WüRZBURG, Germany — An Israeli combat veteran serving in the 1st Infantry Division was sentenced Monday to 11 months in prison for smoking marijuana and for twice refusing to join his unit in Iraq because he felt it wasn’t properly trained for combat, attorneys in the case said.
Pfc. Tomehr Jochnowitz, 25, of the Schweinfurt-based 1st Battalion, 26th Infantry Regiment, pleaded guilty to two counts of desertion as well as one count each of leaving his duty post, missing a troop movement and use of marijuana. He was acquitted of failing to obey an order.
In addition to the prison term, Judge (Lt. Col.) Robin Hall ordered him to forfeit all pay, reduced him to the lowest enlisted rank, and handed him a bad-conduct discharge, said the military prosecutor, Capt. Jonathan Larcomb.
Jochnowitz grew up in Israel with dual citizenship after his American-born Jewish parents emigrated in the 1970s, said his civilian attorney, David Court.

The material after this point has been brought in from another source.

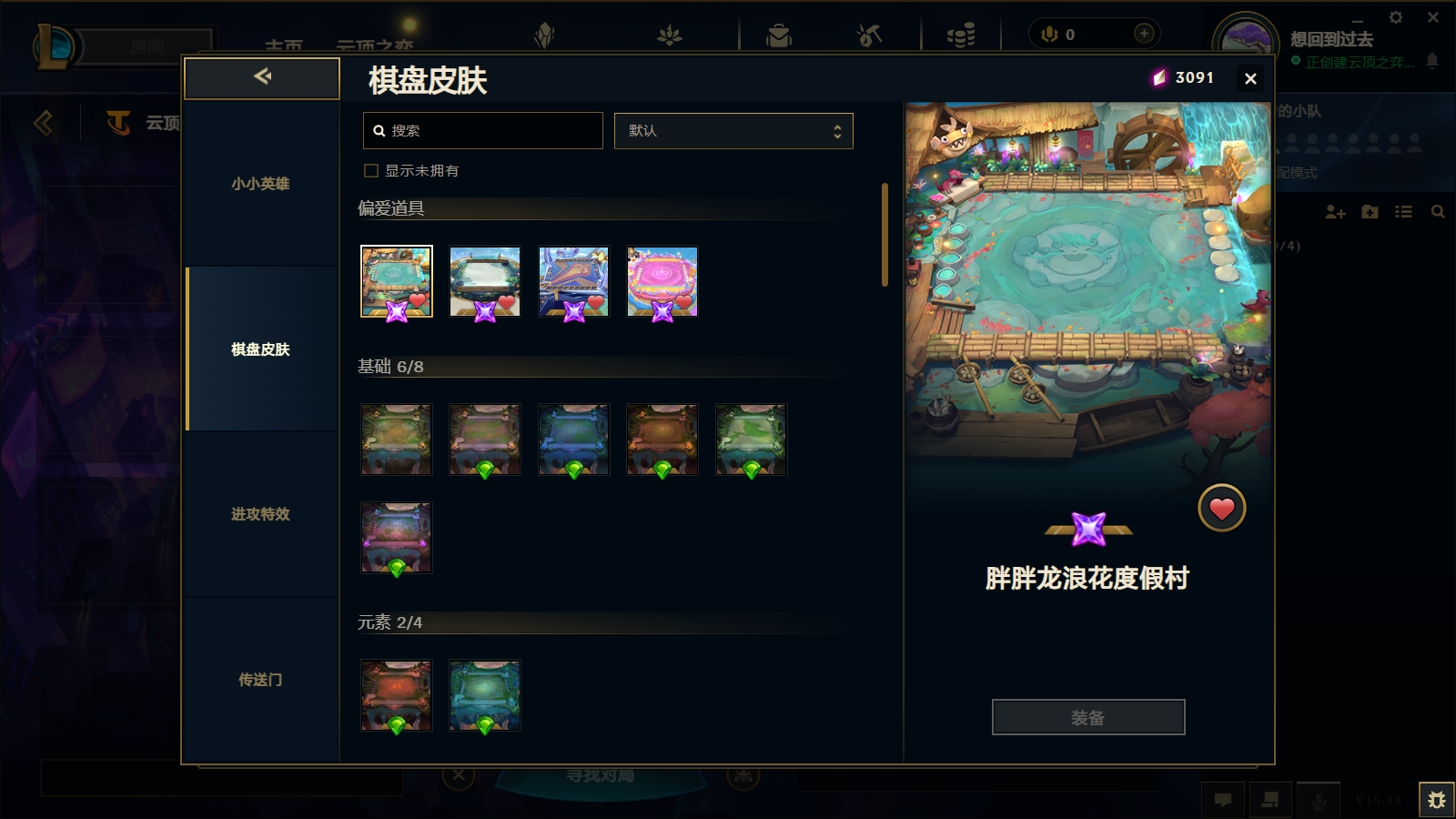The height and width of the screenshot is (819, 1456).
Task: Toggle the heart favorite button for selected arena
Action: (1221, 508)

In the late 1990s, Court said, he served three years in the Israeli Defense Forces as a sniper combating Palestinian insurgents in Israeli-occupied southern Lebanon. After his tour ended, he moved to the United States and went from job to job until he enlisted in the Army as an infantryman May 2003.
Four months later, Jochnowitz arrived in Schweinfurt to join the 1-26 Infantry, just as that unit was preparing for a one-year deployment to Iraq that would begin in February 2004.
But according to a court document, Jochnowitz quit his unit without permission Feb. 12 and traveled to the Netherlands, where he smoked marijuana. He returned five days later just as his unit was leaving for Iraq, but he failed a drug test. Given a second chance to deploy Feb. 23, he fled a second time and turned himself in the next day.
Court argued that Jochnowitz believed his unit wasn’t fully prepared for war, and that he had said so to his chain of command.
“He’s not somebody who doesn’t understand military service,” Court said. “He realized they weren’t cognizant of what they were doing or getting into.”
But, he added, Jochnowitz later realized he’d been wrong to abandon his unit and pleaded guilty to most of the charges.
His fellow soldiers in the 1-26 Infantry have patrolled since early March in the troubled city of Samarra. Five of the battalion’s troops died and about two dozen were injured in a car-bomb attack against the Iraqi National Guard headquarters there July 8. The unit also reportedly was a big part of a successful counter-insurgency assault in Samarra late last week.